Faktor lain yang membantu Granada terhindar dari penaklukan adalah letak geografisnya yang berada di bawah kaki gunung sierra Nevada, serta menjadi benteng alami untuk melindungi kerajaan dari invansi pihak-pihak luar.

Granada menjadi satu-satunya kerajaan Islam yang bertahan pasca adanya Reconquista. Pada waktu itu, Granada dikuasai oleh Dinasti Nasyiriyah atau Dinasti Bani Ahmar (1232-1492 M).  Di bawah kekuasaan Bani Ahmar, Granada mampu bertahan sekitar 200 tahun sebagai kerajaan Islam satu-satunya setelah kota-kota lainnya dikuasai oleh kaum nasrani.

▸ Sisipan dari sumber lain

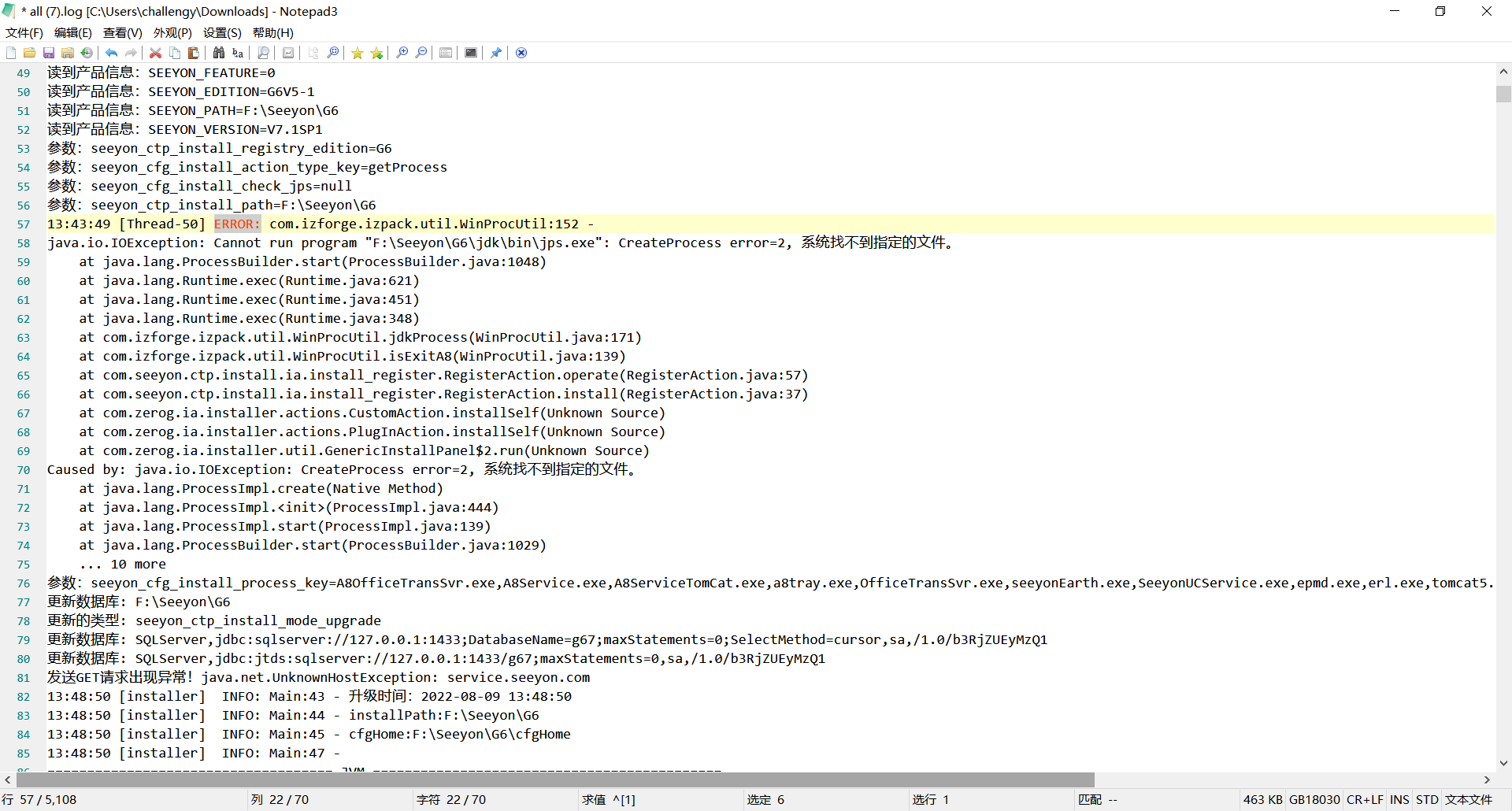Open the 文件(F) menu
Screen dimensions: 1512x811
click(24, 32)
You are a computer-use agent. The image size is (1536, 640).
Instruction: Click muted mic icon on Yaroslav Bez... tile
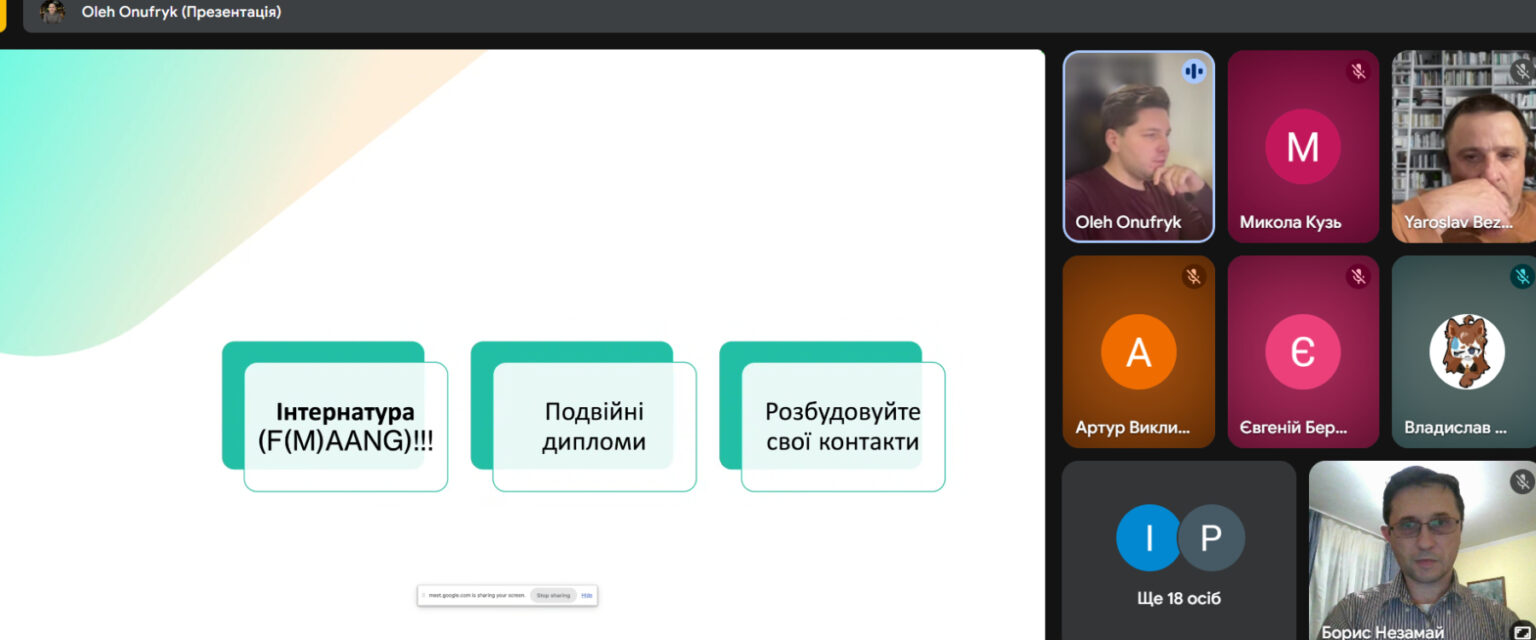click(1522, 71)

Pada masa pemerintahan Bani Ahmar, Istana al-Hambra dibangun dan sempat menghidupkan kembali, asa kejayaan Islam untuk merebut kembali kota-kota seperti Cordoba. Dengan kemegahan Al-Hambra, Islam yang hanya berkuasa di wilayah yang tidak besar masih mempunyai taring untuk melawan pasukan Kristen.

Namun setelah bertahan selama kurang lebih 200 tahun dengan membayar upeti dan dikelilingi oleh kerajaan-kerajaan Kristen di sekitarnya. Pada tahun 1492 M, Granada sebagai benteng terakhir kejayaan Islam di Eropa jatuh ke tangan penguasa Kristen.

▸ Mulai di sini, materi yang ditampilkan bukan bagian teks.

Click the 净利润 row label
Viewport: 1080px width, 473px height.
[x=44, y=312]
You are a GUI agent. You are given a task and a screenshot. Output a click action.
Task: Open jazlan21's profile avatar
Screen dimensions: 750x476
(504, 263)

Kejatuhan Granada diawali dengan bersatunya kerajaan Kristen yang ditandai dengan pernikahan Raja Ferdinand dari Aragon dan Ratu Isabella dari kastilia pada tahun 1470 M, yang menjadikan kerajaan Kristen semakin kuat.

Di sisi lain, kerajaan Granada sedang melemah setelah diangkatnya Raja Granada yang bernama Abu Abdillah Muhammad bin Ali bin Sa’ad yang masih kecil, ditambah konflik internal yang terjadi. Bahkan, di antara mereka ada yang meminta bantuan kepada kerajaan Kristen untuk melawan saudaranya sendiri.

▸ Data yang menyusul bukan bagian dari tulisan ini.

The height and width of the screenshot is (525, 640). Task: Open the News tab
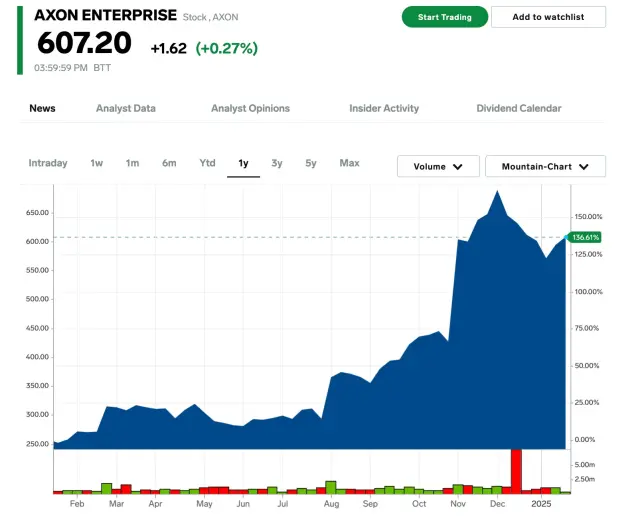coord(42,108)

Setelah konflik yang berkepanjangan, serta serangan dari kerajaan Kristen sejak tahun 1491 M yang tidak pernah berhenti, akhirnya pada November 1491 M, Granada dikepung oleh pasukan-pasukan Raja Ferdinand dan Ratu Isabella. Pada tanggal 2 januari 1492 M, pasukan Kristen berhasil memasuki kota Granada.

Setelah berhasil masuk kota Granada, Pasukan-pasukan Kristen kemudian memasuki istana al-Hambra. Mereka memasang bendera-bendera dan simbol-simbol kerajaan Kristen Eropa di dinding-dinding Al-Hambra sebagai tanda kemenangan, sedangkan di menara istana Al-Hambra dibentangkan bendera salib agar rakyat Granada tahu siapa pemimpin Granada yang baru.

Sejak itulah tokoh-tokoh Kristen mulai tinggal di masjid-masjid, sekaligus merubah fungsi masjid menjadi gereja. Dan sejak itu, kejayaan peradaban Islam di Eropa runtuh, ditandai dengan runtuhnya benteng terakhir Islam di Eropa, yaitu Kerajaan Granada.